Data management plan

Planning simplifies the documentation process. In a data management plan (DMP) you can describe, for instance, the folder structure in the project, how you name the files, and the changes between various file versions. If you follow the DMP, you don’t need to do any extra documentation about these things, you just specify that you follow the DMP. In the DMP you can also describe what other documentation you may need to help you to remember decisions, actions and processes, and to support your work routines.

If you occasionally deviate from the data management plan, you should comment that in the documentation. If you keep making many changes because the DMP doesn’t suit how the project develops, you should revise the DMP instead of documenting constant deviations from it.

What to document 

Data materials can be documented in different levels of detail, and the documentation can cover different parts of the project work. What is necessary to document for a certain project depends on the area of research. The basic principle is to document all information that someone else (or you) may need to analyse the data correctly. Bear in mind that this “someone else” may come from another scientific discipline.

It is important to describe:

  • how the data have been collected, created, or modelled
  • how the data files and file versions are organised
  • which changes have been made between different versions of data files
  • what the codes, abbreviations, variable names etc. that you use mean
  • which definitions you use for encoding and markup of the material
  • which legal, ethical, and other possible restrictions that limit how the data can be reused.

Which specific information that is necessary is, however, up to you as the expert on your data material to decide.

Data documentation needs to be made and updated continuously, so that you don’t forget any details. The best way to make sure that you register all relevant information about what you have done with the data, which decisions you have made, and which definitions you have used, is to write it down right away. Ideally, you will have a structured, continuously updated documentation, but it is better with an unstructured file which still contains all the information than no file at all. The worst data documentation is the one that doesn’t exist.

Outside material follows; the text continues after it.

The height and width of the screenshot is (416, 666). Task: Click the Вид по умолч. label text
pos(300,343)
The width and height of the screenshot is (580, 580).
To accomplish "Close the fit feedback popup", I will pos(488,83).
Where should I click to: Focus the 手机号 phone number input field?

When the project is finished and the data have been archived and possibly made accessible and disseminated, you will prepare a final version of the documentation, which is intended for archives and other researchers. In this final version, you make sure that the documentation is complete and easy to understand. An archivist or staff in your local research support unit can assist with or give you feedback on your data documentation.

Documentation software

Depending on which tools you use for data processing and analysis, there are different kinds of support for documentation. If it is possible to document the process in the same program that you use for analyses, as you analyse the data, this may lower the threshold to documenting the work. Some analysis programs have integrated documentation functions, other tools have features which may not be intended for documentation, but can nevertheless be used, even if you need to do some adjustments to the output. Many analysis tools don’t have a function for documenting data. In that case, you need to keep the documentation in a separate file.

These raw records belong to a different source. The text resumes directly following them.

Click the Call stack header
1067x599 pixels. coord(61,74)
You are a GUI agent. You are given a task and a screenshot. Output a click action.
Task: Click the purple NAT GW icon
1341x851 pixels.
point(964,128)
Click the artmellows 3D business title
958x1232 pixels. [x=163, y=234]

Examples of documentation capabilities

  • Built-in functions: SPSS, which can be used to analyse survey data, and Dedoose, which can be used for qualitative data analyses, contain functions for documenting variables.

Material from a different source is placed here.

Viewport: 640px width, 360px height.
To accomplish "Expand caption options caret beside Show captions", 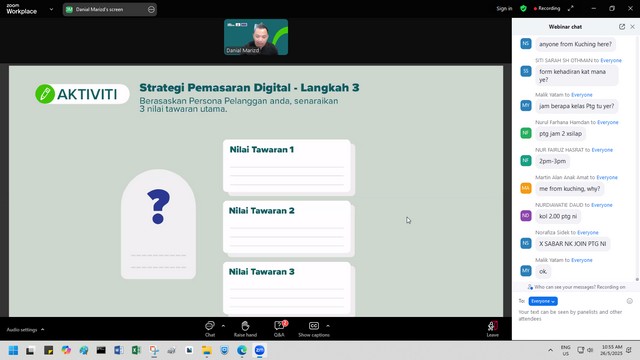I will pyautogui.click(x=328, y=326).
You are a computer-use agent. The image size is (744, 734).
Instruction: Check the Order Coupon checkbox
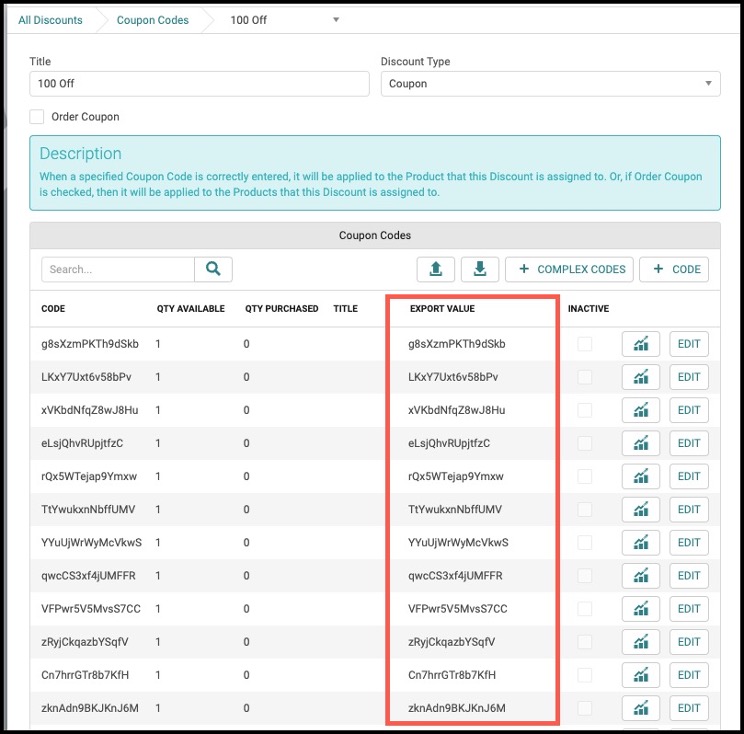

  • Plug-in programs: The plug-in program Colectica for Excel adds functions for documenting variables from, for instance, surveys to Excel.

  • Use existing functions: Transana (for qualitative analyses of text, image, audio, and video files) and Kinovea (video analyses of human and other motion) contain commenting functions for documenting data. The comments can be exported, but you may need to compile the documentation yourself.
  • No functions: Many analysis tools lack features that can be used to document data. Write your documentation in another program.